> REQUIRED WORK:
Please repeat the lines below exactly. Begin with the line containing "Task: Enable the Show Frequency checkbox" and go on through the line containing "The width and height of the screenshot is (1316, 913).".

[Stored data]
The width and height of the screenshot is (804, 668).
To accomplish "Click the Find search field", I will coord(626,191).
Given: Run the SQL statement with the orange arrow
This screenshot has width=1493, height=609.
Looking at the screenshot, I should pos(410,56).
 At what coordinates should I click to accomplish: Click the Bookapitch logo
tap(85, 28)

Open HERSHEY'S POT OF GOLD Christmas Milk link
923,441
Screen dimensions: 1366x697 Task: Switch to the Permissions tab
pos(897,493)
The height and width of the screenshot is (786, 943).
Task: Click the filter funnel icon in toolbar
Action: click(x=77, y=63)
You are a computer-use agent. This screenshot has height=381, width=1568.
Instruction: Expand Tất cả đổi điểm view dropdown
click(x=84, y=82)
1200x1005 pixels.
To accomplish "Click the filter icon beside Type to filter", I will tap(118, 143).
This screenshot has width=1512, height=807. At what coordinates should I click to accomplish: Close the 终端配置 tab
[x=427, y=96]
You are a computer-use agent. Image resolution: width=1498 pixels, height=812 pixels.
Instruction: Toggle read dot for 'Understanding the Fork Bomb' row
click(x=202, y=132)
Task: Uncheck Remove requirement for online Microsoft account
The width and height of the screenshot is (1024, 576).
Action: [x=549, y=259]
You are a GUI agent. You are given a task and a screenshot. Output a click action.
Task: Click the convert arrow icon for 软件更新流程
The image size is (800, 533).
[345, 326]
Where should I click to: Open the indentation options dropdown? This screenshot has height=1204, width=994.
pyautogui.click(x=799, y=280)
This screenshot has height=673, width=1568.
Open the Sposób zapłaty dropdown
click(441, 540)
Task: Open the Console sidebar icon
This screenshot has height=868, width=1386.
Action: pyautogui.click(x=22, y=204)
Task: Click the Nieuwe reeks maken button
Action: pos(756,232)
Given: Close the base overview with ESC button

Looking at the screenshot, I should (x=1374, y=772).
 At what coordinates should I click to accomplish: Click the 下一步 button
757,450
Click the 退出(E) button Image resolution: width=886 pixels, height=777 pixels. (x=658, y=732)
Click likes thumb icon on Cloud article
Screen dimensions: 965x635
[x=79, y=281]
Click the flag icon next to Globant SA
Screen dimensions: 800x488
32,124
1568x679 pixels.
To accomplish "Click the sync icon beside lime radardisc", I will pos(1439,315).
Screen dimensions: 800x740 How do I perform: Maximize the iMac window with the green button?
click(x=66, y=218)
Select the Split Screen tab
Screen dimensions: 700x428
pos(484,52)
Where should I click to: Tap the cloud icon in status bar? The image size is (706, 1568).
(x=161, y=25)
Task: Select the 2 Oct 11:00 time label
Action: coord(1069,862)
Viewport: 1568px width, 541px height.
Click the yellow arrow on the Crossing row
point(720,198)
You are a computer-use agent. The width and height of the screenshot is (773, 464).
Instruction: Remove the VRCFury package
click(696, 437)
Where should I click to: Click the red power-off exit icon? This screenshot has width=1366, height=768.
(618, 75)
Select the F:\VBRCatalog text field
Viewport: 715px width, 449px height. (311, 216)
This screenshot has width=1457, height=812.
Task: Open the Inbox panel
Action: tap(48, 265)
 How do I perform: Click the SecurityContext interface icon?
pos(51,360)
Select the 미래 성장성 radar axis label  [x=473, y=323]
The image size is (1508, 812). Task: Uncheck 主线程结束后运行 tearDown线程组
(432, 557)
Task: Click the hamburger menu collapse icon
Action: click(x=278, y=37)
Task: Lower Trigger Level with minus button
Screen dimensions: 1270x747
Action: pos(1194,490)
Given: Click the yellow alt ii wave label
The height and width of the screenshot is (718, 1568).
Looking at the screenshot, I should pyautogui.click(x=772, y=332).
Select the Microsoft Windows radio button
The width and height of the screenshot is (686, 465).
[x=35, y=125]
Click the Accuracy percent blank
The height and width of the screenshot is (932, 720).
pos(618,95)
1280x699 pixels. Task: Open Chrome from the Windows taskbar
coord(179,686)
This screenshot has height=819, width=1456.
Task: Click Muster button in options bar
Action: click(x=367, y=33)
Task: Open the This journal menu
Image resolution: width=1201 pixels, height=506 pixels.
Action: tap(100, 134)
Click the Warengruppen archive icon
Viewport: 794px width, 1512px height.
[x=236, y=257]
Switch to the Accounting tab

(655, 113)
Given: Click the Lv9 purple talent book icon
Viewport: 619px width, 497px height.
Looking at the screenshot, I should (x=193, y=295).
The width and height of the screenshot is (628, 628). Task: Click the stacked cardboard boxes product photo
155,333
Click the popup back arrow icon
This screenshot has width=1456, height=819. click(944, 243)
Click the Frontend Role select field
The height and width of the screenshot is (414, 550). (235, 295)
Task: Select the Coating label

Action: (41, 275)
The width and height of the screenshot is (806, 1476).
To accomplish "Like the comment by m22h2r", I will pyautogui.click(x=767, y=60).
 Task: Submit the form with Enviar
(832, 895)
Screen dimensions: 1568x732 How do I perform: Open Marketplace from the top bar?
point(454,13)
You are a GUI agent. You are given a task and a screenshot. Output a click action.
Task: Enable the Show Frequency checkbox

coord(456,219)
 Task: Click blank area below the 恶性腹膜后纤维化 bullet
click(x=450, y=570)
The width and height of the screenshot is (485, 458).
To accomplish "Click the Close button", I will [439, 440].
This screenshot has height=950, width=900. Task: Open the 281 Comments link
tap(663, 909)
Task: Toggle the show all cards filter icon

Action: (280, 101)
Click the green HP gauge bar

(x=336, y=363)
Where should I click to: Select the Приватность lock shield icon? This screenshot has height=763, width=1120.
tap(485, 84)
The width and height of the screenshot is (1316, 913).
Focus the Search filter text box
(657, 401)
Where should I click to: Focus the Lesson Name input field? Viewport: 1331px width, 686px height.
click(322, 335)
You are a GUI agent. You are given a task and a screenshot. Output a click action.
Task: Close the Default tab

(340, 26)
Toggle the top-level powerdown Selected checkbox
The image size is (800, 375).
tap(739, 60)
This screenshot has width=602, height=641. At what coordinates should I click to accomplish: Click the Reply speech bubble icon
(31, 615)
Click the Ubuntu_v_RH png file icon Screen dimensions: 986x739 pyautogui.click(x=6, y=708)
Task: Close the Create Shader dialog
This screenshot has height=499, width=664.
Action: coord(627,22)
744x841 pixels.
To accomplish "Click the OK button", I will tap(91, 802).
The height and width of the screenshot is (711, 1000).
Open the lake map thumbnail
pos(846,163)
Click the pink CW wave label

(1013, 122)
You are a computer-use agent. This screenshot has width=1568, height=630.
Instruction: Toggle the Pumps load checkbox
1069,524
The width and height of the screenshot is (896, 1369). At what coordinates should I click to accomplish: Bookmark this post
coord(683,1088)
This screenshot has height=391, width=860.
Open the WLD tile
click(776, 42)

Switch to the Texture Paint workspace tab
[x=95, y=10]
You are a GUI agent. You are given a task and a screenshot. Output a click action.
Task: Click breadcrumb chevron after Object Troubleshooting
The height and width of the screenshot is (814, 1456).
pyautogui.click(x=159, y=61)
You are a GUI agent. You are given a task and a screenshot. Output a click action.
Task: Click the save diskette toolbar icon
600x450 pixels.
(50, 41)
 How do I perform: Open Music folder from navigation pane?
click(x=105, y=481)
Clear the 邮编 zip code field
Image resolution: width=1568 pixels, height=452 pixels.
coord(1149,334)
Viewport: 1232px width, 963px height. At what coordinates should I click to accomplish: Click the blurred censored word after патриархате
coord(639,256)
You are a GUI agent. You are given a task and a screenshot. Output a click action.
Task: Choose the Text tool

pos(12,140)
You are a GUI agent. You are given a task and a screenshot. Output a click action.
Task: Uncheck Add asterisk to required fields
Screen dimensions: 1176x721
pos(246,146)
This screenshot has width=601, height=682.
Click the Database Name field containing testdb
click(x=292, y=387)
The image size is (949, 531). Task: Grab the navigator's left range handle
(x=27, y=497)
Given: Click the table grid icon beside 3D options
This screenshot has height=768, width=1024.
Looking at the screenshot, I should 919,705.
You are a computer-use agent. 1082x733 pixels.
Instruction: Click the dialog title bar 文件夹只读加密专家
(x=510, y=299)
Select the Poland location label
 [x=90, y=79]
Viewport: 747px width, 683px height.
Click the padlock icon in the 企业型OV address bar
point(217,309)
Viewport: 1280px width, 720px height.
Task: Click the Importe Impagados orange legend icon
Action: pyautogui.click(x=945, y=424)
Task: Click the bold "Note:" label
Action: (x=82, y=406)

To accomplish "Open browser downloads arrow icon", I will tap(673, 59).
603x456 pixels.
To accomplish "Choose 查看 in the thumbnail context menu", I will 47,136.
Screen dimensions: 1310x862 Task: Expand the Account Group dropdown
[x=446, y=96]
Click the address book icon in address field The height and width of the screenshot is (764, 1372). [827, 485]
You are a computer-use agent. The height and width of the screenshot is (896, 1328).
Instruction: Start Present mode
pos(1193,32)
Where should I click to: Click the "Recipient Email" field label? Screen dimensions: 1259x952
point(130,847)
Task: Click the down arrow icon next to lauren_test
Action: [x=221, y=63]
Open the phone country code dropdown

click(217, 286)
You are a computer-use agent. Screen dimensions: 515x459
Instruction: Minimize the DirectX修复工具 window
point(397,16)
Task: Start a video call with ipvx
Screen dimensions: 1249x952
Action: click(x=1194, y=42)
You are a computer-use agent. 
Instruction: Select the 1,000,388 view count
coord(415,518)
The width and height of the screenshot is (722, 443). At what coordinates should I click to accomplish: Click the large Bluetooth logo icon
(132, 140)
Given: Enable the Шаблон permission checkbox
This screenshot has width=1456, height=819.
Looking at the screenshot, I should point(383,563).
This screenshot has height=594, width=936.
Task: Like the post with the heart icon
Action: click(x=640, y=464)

> EXPECTED OUTPUT:
Task: Enable the Show Frequency checkbox

coord(456,219)
 Task: Click blank area below the 恶性腹膜后纤维化 bullet
click(x=450, y=570)
The width and height of the screenshot is (485, 458).
To accomplish "Click the Close button", I will [439, 440].
This screenshot has height=950, width=900. Task: Open the 281 Comments link
tap(663, 909)
Task: Toggle the show all cards filter icon

Action: (280, 101)
Click the green HP gauge bar

(x=336, y=363)
Where should I click to: Select the Приватность lock shield icon? This screenshot has height=763, width=1120.
tap(485, 84)
The width and height of the screenshot is (1316, 913).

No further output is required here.